Рыбин по-уставному щёлкнул каблуками сапог, и в мгновение ока, при помощи обычного ремня «обработал» полковника. Подхватив свободный конец, он потащил Хрусталёва в коридор.
В этот момент в коридоре зазвонил телефон. Браилов энергично «настиг» аппарат, и овладел трубкой. Заслушав «другой конец провода», он вернулся в залу. Будить Хозяина не потребовалось: тому самому не терпелось узнать, как всё разворачивается и чем закончится.
– Товарищ Сталин, Круглов докладывает, что он отменил приказ Берии о выдвижении полка внутренних войск из Лефортовских казарм в направлении Кремля. Командир полка и начальник штаба проявили благоразумие: сдали оружие и всех подельников. Приказ командиру дивизии корпуса внутренних войск имени маршала Берии ещё не отдавался. Но Круглов послал туда надёжных людей для того, чтобы они нейтрализовали корпусное и дивизионное командование. Сам Круглов через десять минут будет здесь: он звонил из машины.
Браилов перевёл дыхание.
– От Жукова…
В этот момент телефон вновь «ожил».
– Товарищ Сталин?
Хозяин веками «дал добро». Семён Ильич стремительно вышел из залы, чтобы спустя тридцать секунд также стремительно войти в неё.
– Маршал Жуков докладывает, что лефортовский полк блокирован верными ему войсками…
Семён Ильич скривился, недовольный сам собой: неудачной конструкцией предложения он лишний раз дал повод Хозяину для скепсиса в адрес своевольного маршала.
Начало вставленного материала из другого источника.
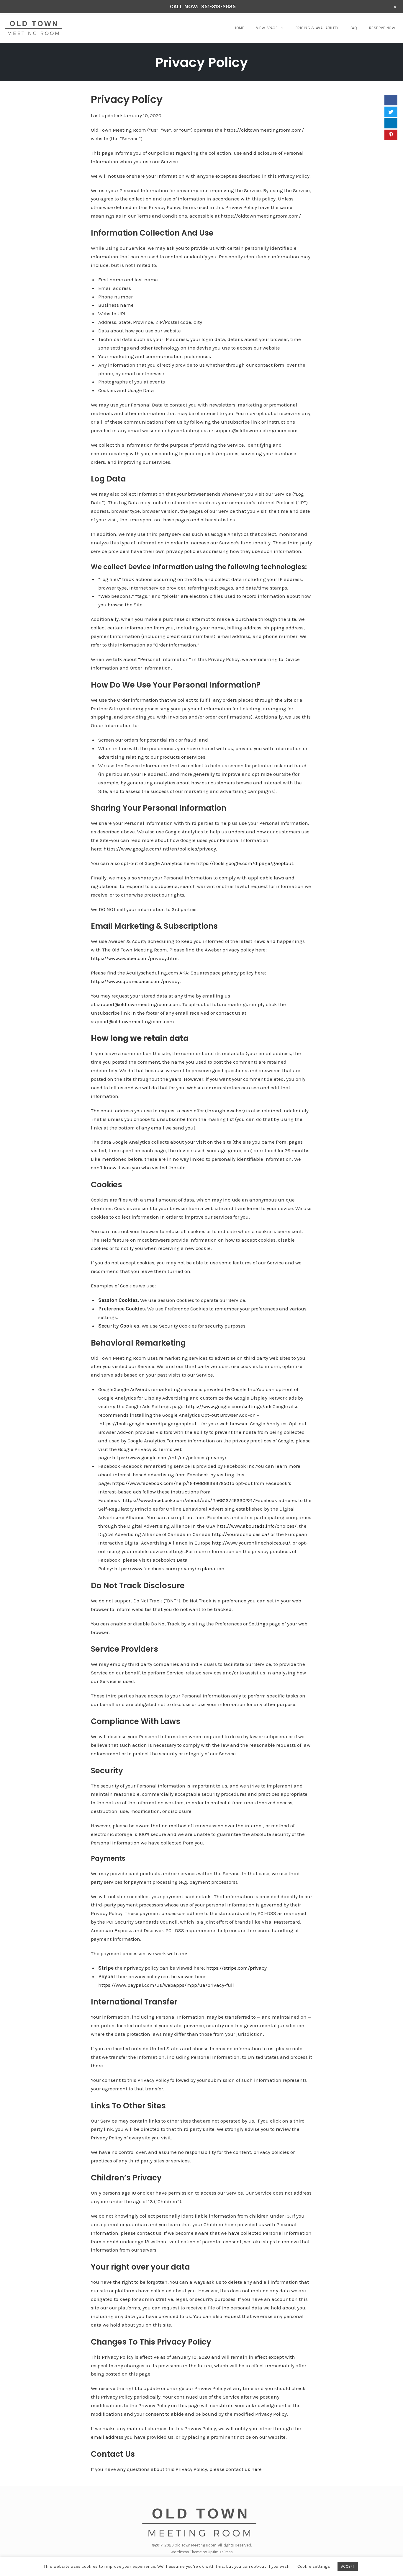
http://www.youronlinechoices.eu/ (251, 1543)
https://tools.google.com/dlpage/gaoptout (147, 1423)
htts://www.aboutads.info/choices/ (256, 1526)
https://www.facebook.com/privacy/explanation (169, 1568)
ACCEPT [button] (347, 2566)
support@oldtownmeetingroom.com (138, 1004)
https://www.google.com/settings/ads (229, 1406)
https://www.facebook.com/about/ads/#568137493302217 (189, 1500)
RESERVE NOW (382, 28)
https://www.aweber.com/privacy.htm (134, 958)
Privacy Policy (201, 62)
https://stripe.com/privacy (236, 1968)
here (256, 2469)
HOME (239, 28)
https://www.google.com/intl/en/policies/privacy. (160, 849)
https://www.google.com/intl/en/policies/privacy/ (169, 1457)
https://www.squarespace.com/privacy (135, 981)
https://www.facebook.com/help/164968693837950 (170, 1483)
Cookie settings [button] (313, 2566)
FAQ (353, 28)
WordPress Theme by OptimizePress (202, 2552)
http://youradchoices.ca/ (240, 1534)
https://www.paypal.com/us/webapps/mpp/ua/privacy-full (166, 1985)
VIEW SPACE (267, 28)
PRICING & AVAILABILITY (317, 28)
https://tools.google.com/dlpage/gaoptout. (245, 863)
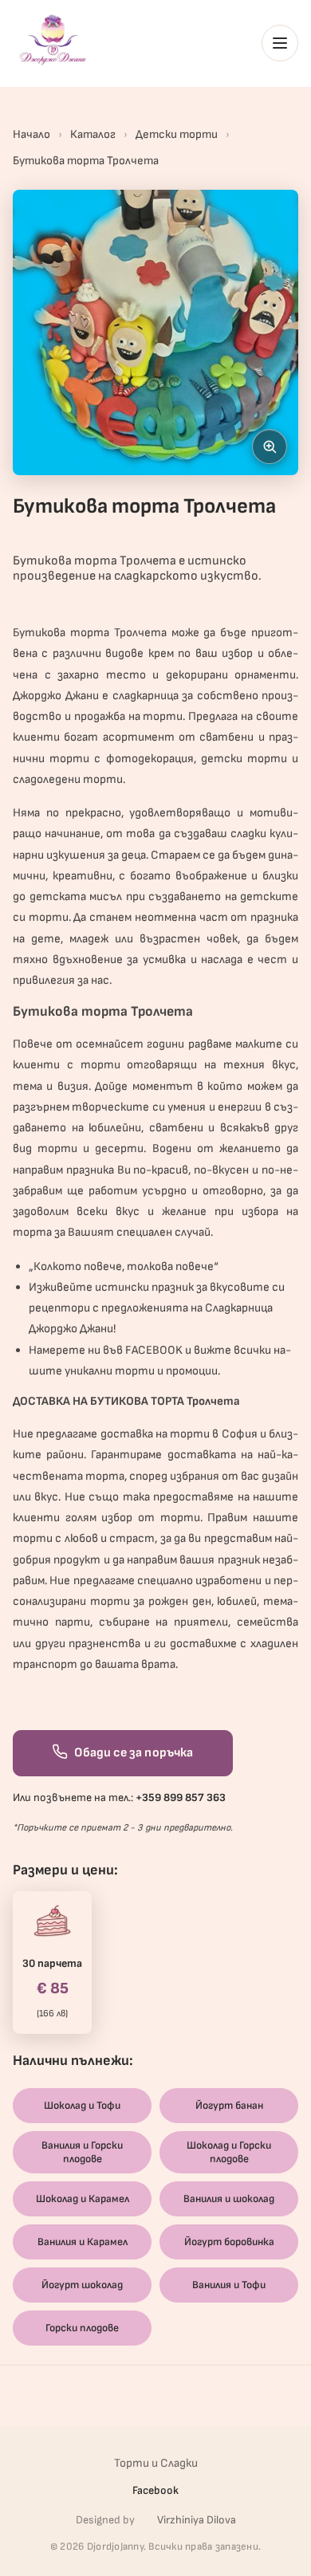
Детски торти (177, 134)
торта (89, 632)
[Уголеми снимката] (269, 446)
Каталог (93, 134)
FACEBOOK (154, 1350)
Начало (31, 134)
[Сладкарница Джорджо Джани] (53, 40)
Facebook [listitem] (155, 2490)
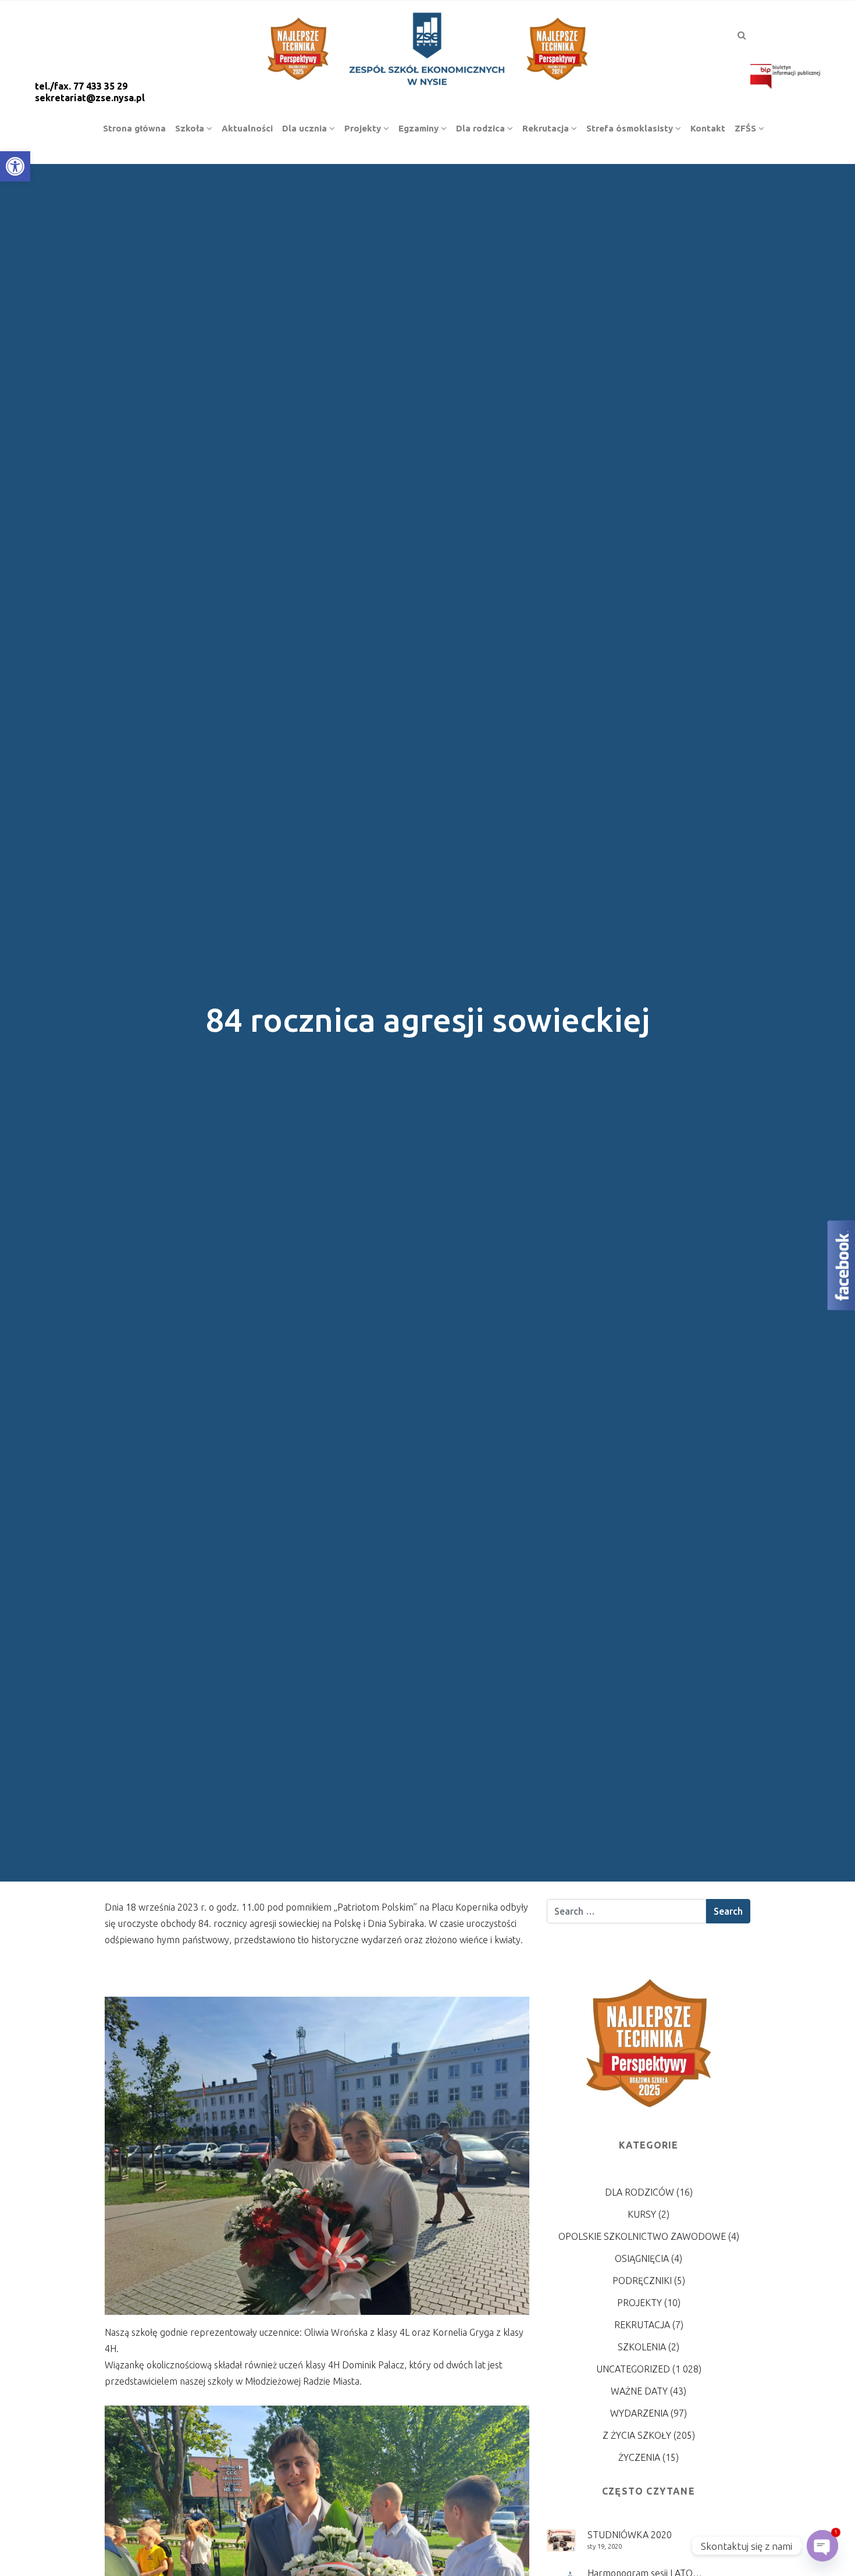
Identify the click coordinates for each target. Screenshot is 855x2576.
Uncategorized (633, 2369)
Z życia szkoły (637, 2435)
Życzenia (639, 2457)
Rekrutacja (642, 2325)
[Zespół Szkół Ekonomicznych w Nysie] (427, 47)
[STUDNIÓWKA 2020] (561, 2539)
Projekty (639, 2302)
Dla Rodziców (639, 2192)
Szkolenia (642, 2347)
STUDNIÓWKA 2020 (629, 2534)
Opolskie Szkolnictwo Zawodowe (642, 2236)
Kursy (642, 2214)
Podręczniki (642, 2280)
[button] (15, 166)
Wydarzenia (639, 2413)
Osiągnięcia (642, 2258)
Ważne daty (639, 2391)
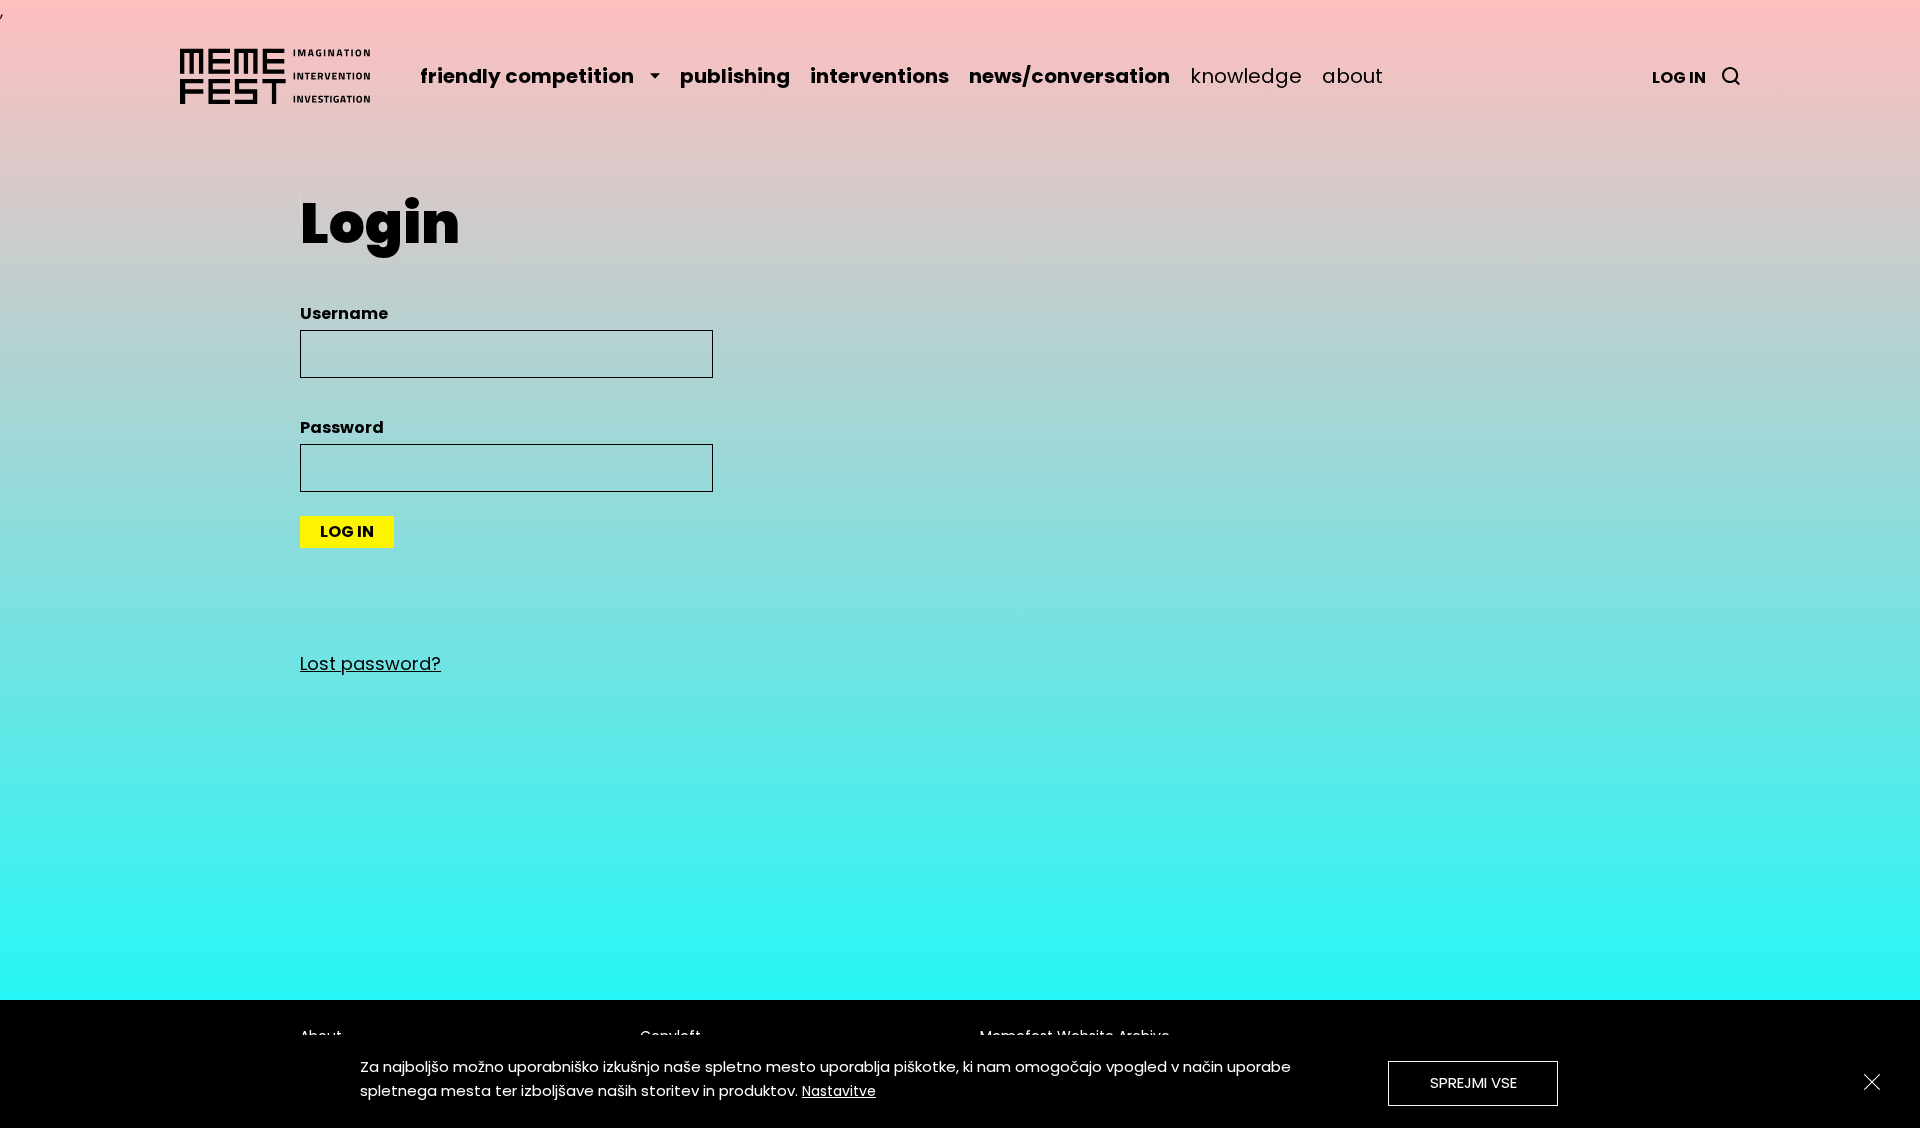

Оставалось лишь надеяться на то, что Хозяин сочтёт возможным не обратить внимание.
– «Верными ему войсками»…
Надежда оказалась несостоятельной.
– Что ж, если войска верны ему, то он верен сам себе…
Сталин явно намекал на болезненное тщеславие и бонапартизм заслуженного военачальника. Хорошо ещё, что по причине общей слабости он не стал развивать тему: экономил силы и слова. Впрок – для более удобного случая. Хотя для такого дела он любой случай мог сделать удобным.
Воспользовавшись паузой, Браилов продолжил доклад:
– Жуков сказал, что он звонит из авто маршала Василевского. То есть, он уже в дороге, и будет здесь практически одновременно с генералом Кругловым.
Сталин медленно смежил веки: то ли устал, то ли «принял доклад», то ли одобрил. Но, по счастью, Браилову не пришлось долго гадать: Хозяин не любил болеть и не любил уклоняться от соучастия. Чаще всего, руководящего.
– Что Вы намерены делать?
– Прежде всего, необходимо срочно произвести обыски в квартирах всех заговорщиков, – выдал «дачно-домашнюю заготовку» Браилов. – Ведь мы еще не знаем ни всех их замыслов, ни того, что они уже успели сделать, ни того, что, может быть, делается в настоящий момент.
В прихожей послышался неясный шум. По мере продвижения его источника в направлении зала он «прояснился».
– Что: «финита ля комедия»? – прогремел в коридоре, в считанных метрах от входной двери зала, взволнованно-радостный голос Хрущёва. Спустя пару секунд его лысая голова энергично просунулась в дверной проём.
– Ты угадал, Микита.
Сталин в очередной раз набрал сил на ироническую усмешку.
– Точно: «финита ля комедия»… Только не та, о которой ты подумал…
Услышав, а, главное, увидев Хозяина, Хрущёв, как подкошенный, рухнул на колени. Это, как и плясать гопака, он умел делать мастерски, ни в том, ни в другом не имея конкурентов.
– Товарищ Сталин, это всё…
В этот момент он заметил, что Лаврентий Палыч находится в явно не соответствующей его величию позе, да ещё «подрабатывает натюрмортом». Но это не помешало Никите Сергеичу честно разоблачить злодея, пусть и постфактум:
– Это всё он! Он! Он!
Блуждая полубезумным взглядом по лицам и стенам, он наткнулся на «упакованного» Маленкова. Перекладывать «дополнительный груз» на плечи Георгия Максимилиановича Никита Сергеич не решился: вдруг тот успел первым. А первому у нас – не только первое слово, но и виды на индульгенцию. И виды немалые. Поэтому он лишь на мгновение запнулся взглядом о фигуру Маленкова и «поскакал» дальше.
Обозрев и заслушав Никиту Сергеича, Браилов решил, что допрашивать Хрущёва сейчас не имеет смысла: тот оказался ещё менее кондиционным материалом, чем даже Маленков с Хрусталёвым. И Никита Сергеич тут же подтвердил этот вывод: окончательно впал в прострацию и дал пену изо рта.
Пришлось Браилову на пару с Лозгачёвым перенести «дегероизировавшегося героя» в угол зала, и, определить на стул у стены.
Вскоре прибыл Круглов, а следом за ним, буквально с интервалом в пару минут Жуков. Вопросов оба не задавали: всё, что нужно было им знать в предварительном порядке, они уже знали от Браилова.
Жуков вопросительно посмотрел на Сталина, но тот движением глаз «переключил» его на Браилова. Высокомерному, хоть и низкорослому Жукову нелегко было смириться с тем, что ему предстоит хотя бы просто разговаривать с каким-то майором, тем более, охранником. Но, как человек разумный, он понял, что сейчас не самое подходящее время для демонстрации амбиций.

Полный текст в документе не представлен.